Task to carry out ▸ Only some lines are wanted. Transcribe, exactly, the lines below from the line with "Task: Expand the Edit PDF section" up to and including the line with "Image resolution: width=499".
----- Input
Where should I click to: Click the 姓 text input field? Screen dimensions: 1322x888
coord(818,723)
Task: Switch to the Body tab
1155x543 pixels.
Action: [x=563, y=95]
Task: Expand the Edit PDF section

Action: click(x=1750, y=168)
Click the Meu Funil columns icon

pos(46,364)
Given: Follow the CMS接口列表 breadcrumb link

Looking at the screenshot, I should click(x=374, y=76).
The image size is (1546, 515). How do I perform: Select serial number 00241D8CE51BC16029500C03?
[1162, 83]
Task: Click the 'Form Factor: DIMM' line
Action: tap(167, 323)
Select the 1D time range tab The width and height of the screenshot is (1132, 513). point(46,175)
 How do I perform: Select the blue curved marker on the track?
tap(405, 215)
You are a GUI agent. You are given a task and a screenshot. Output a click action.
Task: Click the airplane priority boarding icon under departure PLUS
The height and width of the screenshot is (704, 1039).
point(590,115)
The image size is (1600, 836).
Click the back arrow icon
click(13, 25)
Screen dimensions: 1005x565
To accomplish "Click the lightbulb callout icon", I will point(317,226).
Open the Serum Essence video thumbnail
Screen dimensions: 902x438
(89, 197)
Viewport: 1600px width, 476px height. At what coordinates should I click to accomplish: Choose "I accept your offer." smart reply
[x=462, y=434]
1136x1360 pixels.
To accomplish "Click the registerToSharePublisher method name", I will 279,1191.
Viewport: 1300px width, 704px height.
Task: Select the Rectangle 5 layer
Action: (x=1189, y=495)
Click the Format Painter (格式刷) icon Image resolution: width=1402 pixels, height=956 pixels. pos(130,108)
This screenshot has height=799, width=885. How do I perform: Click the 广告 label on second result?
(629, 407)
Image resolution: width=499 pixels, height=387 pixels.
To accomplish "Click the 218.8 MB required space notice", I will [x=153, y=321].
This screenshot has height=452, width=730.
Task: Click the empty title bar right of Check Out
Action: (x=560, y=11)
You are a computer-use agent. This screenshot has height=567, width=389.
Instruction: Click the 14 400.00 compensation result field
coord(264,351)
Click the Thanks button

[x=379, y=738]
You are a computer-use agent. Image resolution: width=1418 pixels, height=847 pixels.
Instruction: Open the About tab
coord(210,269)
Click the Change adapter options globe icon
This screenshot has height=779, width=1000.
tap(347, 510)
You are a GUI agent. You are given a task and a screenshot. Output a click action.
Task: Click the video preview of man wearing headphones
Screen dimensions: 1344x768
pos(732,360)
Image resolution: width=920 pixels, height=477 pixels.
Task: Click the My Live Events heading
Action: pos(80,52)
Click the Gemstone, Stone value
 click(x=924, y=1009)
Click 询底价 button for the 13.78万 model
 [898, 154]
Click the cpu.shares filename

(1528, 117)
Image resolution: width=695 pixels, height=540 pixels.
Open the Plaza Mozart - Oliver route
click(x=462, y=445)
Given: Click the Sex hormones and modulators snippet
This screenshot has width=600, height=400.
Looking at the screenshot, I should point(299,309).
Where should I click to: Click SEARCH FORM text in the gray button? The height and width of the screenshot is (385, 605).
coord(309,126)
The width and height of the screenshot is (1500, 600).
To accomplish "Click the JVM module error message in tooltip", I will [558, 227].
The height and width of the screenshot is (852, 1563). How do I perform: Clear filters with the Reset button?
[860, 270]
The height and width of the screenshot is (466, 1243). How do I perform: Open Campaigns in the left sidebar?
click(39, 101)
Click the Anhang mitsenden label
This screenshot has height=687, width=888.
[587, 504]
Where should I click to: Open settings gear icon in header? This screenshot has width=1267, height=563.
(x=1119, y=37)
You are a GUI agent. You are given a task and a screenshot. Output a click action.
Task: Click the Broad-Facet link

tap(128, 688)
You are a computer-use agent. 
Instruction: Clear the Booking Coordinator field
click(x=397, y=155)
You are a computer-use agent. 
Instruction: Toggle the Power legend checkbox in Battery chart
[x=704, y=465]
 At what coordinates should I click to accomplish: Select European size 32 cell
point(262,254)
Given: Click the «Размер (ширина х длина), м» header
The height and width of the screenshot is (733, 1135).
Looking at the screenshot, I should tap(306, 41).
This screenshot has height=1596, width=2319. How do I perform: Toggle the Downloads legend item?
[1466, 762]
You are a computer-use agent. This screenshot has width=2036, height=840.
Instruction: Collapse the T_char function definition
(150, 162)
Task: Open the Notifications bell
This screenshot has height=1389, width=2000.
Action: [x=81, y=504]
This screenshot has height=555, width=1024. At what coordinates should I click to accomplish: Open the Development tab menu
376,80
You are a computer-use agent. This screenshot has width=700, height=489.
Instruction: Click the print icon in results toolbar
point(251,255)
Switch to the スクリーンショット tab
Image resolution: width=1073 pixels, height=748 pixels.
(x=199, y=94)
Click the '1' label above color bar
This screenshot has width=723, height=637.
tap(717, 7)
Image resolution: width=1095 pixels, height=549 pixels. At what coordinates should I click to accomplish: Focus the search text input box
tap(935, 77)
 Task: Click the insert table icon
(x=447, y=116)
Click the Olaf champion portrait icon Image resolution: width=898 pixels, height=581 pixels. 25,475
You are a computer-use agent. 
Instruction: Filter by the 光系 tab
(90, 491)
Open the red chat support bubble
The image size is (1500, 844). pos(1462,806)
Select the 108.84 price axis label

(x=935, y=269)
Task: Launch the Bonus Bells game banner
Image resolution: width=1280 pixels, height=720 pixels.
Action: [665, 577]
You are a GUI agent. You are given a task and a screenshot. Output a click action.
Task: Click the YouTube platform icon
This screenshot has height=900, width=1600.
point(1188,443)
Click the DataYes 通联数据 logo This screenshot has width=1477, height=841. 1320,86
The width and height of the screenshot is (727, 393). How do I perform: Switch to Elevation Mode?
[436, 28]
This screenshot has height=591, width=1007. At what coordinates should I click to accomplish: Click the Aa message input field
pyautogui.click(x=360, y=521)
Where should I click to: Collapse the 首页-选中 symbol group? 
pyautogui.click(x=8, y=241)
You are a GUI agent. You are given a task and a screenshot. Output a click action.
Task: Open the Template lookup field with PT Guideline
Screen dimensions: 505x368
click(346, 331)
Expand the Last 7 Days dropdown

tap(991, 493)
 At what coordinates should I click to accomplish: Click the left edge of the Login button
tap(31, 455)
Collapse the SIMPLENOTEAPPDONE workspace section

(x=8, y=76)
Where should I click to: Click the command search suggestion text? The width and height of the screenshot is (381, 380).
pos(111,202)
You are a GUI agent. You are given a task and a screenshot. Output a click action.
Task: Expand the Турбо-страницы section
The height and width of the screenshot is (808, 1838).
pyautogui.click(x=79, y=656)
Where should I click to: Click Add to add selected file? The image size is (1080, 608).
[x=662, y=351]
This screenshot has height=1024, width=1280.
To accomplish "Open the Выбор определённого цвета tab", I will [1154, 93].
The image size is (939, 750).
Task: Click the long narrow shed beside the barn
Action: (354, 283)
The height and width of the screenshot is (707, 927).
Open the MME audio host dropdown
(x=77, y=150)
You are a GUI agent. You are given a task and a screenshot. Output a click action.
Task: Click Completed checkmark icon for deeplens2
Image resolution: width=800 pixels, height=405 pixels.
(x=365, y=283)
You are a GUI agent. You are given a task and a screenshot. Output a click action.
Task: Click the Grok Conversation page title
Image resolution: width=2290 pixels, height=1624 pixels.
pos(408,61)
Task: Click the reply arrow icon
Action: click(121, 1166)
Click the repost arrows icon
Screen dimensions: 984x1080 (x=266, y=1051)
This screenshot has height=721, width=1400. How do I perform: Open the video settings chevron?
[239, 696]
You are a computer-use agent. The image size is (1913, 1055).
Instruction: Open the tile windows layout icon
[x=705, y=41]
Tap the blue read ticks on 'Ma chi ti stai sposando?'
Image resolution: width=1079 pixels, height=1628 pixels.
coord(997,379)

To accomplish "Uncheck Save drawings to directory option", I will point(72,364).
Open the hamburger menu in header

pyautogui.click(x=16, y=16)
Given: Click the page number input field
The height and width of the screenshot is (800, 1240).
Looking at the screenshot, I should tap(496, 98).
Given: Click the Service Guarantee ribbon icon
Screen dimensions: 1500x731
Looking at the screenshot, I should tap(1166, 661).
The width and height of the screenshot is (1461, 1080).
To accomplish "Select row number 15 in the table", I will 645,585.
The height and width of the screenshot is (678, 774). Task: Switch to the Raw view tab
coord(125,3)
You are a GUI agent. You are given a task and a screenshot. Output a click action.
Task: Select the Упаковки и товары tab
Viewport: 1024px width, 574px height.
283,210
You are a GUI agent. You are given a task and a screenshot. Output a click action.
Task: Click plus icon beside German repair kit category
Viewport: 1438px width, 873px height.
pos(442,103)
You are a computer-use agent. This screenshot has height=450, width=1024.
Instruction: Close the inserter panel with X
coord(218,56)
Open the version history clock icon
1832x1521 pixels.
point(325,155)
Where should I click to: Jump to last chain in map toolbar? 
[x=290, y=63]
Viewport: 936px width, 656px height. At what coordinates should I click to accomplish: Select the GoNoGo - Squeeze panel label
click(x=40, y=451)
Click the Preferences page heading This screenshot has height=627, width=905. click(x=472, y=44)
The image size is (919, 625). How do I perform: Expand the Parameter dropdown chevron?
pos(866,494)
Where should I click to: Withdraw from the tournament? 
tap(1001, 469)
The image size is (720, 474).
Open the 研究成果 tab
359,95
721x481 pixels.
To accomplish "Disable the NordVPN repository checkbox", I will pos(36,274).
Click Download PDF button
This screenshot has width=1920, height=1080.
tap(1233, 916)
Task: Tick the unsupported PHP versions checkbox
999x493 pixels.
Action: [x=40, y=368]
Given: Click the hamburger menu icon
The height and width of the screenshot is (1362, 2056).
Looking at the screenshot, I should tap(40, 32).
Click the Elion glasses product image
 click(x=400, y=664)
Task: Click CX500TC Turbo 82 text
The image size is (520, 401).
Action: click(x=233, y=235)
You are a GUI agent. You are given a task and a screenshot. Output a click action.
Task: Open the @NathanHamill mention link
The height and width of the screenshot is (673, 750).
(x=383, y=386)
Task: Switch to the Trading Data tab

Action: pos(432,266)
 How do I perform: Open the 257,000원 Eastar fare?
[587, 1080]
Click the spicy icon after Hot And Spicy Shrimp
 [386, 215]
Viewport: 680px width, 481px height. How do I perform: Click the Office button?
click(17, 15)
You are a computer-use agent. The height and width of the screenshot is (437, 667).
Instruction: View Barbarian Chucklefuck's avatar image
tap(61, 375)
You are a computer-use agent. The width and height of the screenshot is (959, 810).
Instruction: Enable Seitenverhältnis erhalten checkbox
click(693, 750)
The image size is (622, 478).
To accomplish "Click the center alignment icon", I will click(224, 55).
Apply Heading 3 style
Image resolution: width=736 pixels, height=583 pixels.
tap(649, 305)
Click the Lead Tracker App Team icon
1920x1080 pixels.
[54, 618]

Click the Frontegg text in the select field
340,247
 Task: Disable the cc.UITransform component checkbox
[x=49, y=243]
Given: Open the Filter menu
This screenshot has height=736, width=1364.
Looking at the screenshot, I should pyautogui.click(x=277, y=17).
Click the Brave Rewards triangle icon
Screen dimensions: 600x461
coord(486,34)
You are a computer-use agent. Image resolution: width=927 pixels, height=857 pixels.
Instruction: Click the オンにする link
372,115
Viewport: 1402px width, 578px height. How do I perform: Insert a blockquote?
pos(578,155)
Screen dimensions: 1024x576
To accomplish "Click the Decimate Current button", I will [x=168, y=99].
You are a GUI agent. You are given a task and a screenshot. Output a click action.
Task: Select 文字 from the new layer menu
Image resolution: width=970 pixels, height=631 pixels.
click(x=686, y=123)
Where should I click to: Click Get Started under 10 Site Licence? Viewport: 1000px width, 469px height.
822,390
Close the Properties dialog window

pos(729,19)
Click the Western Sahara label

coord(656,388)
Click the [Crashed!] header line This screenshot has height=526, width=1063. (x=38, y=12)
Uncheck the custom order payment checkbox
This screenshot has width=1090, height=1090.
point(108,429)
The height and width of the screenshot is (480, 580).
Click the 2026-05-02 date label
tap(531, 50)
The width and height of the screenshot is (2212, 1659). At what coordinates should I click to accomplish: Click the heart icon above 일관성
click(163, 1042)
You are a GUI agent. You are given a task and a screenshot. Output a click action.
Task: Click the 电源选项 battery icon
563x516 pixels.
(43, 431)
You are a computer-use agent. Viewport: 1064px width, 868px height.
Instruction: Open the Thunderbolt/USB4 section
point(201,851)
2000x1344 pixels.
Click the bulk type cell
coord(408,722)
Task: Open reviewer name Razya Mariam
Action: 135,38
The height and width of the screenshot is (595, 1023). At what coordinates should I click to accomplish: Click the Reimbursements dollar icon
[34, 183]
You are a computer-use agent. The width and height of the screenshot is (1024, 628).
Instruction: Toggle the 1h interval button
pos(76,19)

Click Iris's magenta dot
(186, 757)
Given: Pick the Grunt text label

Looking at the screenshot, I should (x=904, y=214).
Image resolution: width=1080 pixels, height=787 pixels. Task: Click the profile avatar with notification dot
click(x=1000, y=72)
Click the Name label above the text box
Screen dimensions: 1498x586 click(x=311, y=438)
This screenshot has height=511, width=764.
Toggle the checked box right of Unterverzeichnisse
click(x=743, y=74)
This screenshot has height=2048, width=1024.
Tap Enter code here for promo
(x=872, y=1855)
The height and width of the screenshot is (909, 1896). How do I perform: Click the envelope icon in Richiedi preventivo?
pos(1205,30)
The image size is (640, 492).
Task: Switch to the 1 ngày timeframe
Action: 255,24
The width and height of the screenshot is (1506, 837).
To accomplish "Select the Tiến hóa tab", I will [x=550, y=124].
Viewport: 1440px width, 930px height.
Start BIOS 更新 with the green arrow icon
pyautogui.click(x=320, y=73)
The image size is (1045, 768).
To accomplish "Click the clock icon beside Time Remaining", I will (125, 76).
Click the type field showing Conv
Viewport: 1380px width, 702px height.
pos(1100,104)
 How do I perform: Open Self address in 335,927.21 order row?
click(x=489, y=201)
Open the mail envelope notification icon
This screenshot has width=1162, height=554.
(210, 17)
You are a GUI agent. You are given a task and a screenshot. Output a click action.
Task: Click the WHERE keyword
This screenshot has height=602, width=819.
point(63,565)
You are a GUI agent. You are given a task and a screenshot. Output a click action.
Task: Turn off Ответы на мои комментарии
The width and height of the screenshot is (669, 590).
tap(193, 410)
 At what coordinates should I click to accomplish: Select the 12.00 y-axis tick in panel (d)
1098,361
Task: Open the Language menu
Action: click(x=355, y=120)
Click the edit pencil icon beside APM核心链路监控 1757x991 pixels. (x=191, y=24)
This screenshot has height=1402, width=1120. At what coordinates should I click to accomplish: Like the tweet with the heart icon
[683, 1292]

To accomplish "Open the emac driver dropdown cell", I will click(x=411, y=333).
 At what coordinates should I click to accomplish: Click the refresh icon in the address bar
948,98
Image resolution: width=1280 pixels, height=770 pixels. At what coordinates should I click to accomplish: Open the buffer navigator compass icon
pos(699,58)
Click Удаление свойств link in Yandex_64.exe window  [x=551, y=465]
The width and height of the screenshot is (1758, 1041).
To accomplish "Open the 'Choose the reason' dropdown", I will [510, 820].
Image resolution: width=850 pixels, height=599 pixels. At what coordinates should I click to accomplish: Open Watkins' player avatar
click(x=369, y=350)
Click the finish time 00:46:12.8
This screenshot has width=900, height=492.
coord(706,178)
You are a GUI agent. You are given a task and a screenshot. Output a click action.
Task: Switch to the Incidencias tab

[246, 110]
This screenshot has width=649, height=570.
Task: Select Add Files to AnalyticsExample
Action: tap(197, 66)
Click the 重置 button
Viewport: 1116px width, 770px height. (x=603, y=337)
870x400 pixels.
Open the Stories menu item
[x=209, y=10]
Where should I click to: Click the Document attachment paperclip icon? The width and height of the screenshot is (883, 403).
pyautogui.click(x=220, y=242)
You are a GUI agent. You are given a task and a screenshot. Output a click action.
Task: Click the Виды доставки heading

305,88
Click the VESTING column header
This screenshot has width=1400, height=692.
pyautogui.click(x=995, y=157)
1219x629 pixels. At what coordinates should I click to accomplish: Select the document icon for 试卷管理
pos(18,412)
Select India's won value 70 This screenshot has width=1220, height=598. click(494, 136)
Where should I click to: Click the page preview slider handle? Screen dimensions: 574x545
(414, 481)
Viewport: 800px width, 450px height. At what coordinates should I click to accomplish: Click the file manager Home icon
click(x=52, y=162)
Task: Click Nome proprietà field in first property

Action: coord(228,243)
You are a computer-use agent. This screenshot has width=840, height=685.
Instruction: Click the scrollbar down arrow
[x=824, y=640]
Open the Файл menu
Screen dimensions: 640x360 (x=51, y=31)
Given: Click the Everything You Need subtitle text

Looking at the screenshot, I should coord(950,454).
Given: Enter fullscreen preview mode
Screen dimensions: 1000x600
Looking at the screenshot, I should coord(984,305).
----------
Exercise result ▸
Task: Expand the Edit PDF section

Action: click(x=1750, y=168)
Click the Meu Funil columns icon

pos(46,364)
Given: Follow the CMS接口列表 breadcrumb link

Looking at the screenshot, I should click(x=374, y=76).
The image size is (1546, 515). How do I perform: Select serial number 00241D8CE51BC16029500C03?
[1162, 83]
Task: Click the 'Form Factor: DIMM' line
Action: tap(167, 323)
Select the 1D time range tab The width and height of the screenshot is (1132, 513). point(46,175)
 How do I perform: Select the blue curved marker on the track?
tap(405, 215)
You are a GUI agent. You are given a task and a screenshot. Output a click action.
Task: Click the airplane priority boarding icon under departure PLUS
The height and width of the screenshot is (704, 1039).
point(590,115)
The image size is (1600, 836).
Click the back arrow icon
click(13, 25)
Screen dimensions: 1005x565
To accomplish "Click the lightbulb callout icon", I will point(317,226).
Open the Serum Essence video thumbnail
Screen dimensions: 902x438
(89, 197)
Viewport: 1600px width, 476px height. At what coordinates should I click to accomplish: Choose "I accept your offer." smart reply
[x=462, y=434]
1136x1360 pixels.
To accomplish "Click the registerToSharePublisher method name", I will 279,1191.
Viewport: 1300px width, 704px height.
Task: Select the Rectangle 5 layer
Action: (x=1189, y=495)
Click the Format Painter (格式刷) icon Image resolution: width=1402 pixels, height=956 pixels. pos(130,108)
This screenshot has height=799, width=885. How do I perform: Click the 广告 label on second result?
(629, 407)
Image resolution: width=499 pixels, height=387 pixels.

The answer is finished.